Quote exactly the lines from the one with "You are a GUI" to the end of the data, both included; omit the pictures.
○ ○ ○ ○ ○ ○ ○
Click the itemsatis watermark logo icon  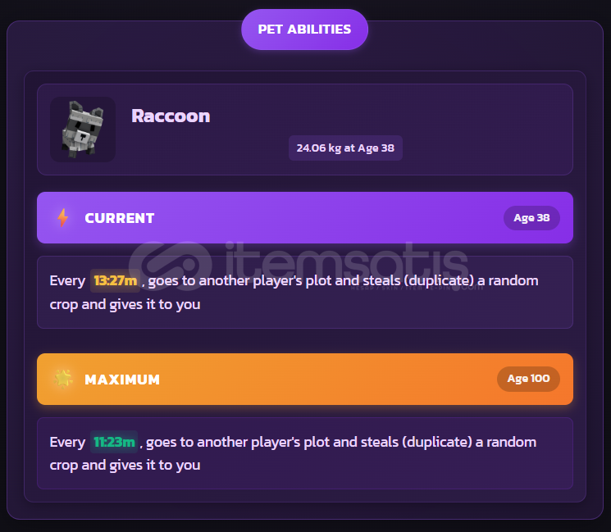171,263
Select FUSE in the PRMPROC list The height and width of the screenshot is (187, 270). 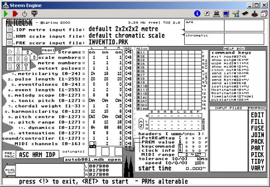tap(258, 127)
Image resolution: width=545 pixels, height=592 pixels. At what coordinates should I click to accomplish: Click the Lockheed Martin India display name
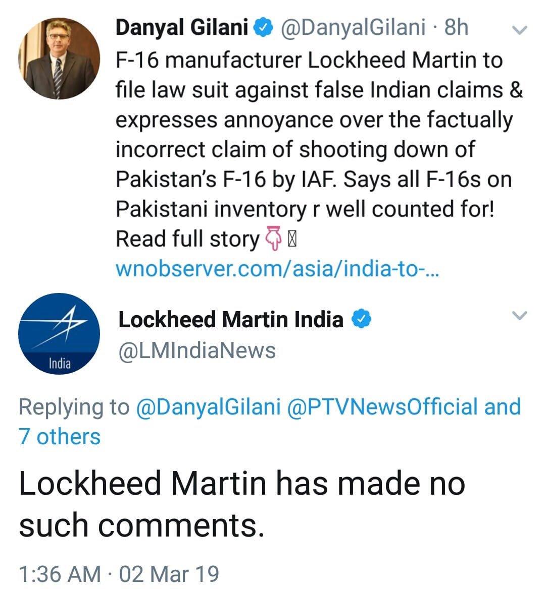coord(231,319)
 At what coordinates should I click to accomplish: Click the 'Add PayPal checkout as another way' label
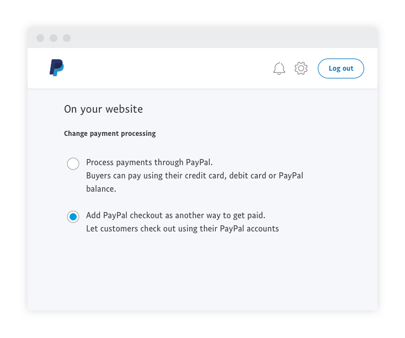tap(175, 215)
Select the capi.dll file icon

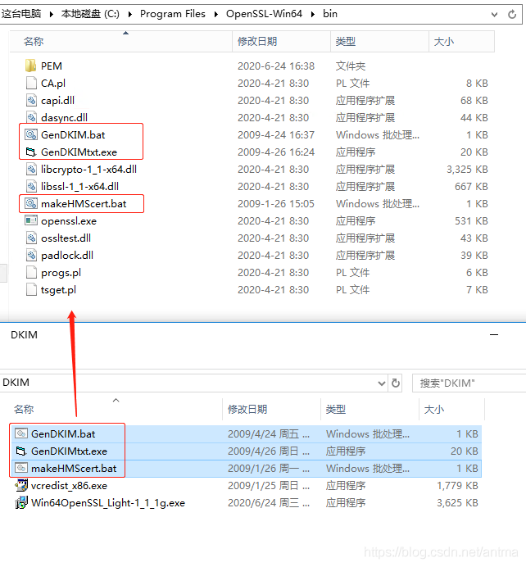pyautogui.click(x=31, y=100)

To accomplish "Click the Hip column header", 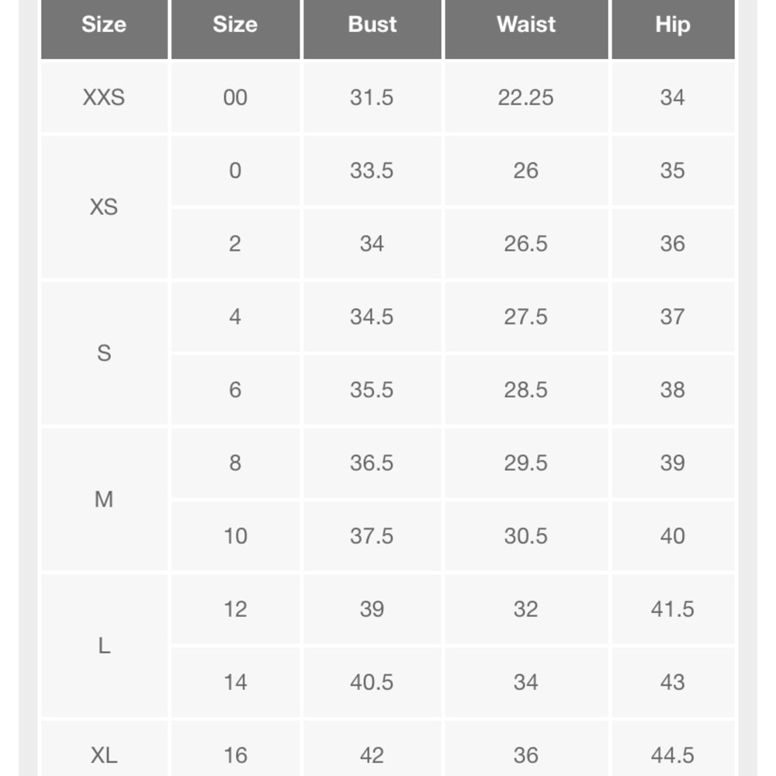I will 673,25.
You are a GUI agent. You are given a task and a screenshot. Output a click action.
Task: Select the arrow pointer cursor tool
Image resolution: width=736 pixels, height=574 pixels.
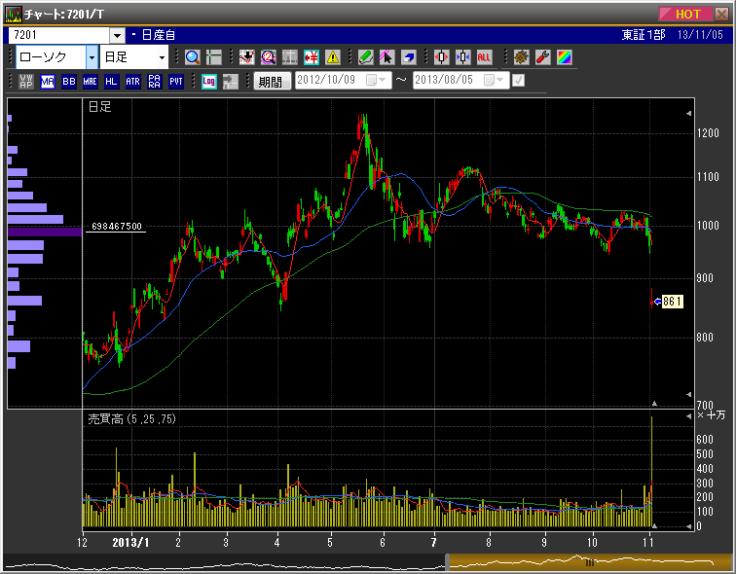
○ ○ ○ ○ ○ ○ ○
**Result for this exercise:**
You are a GUI agent. You are given a task and a screenshot. Output a click action.
Task: Select the arrow pointer cursor tool
Image resolution: width=736 pixels, height=574 pixels.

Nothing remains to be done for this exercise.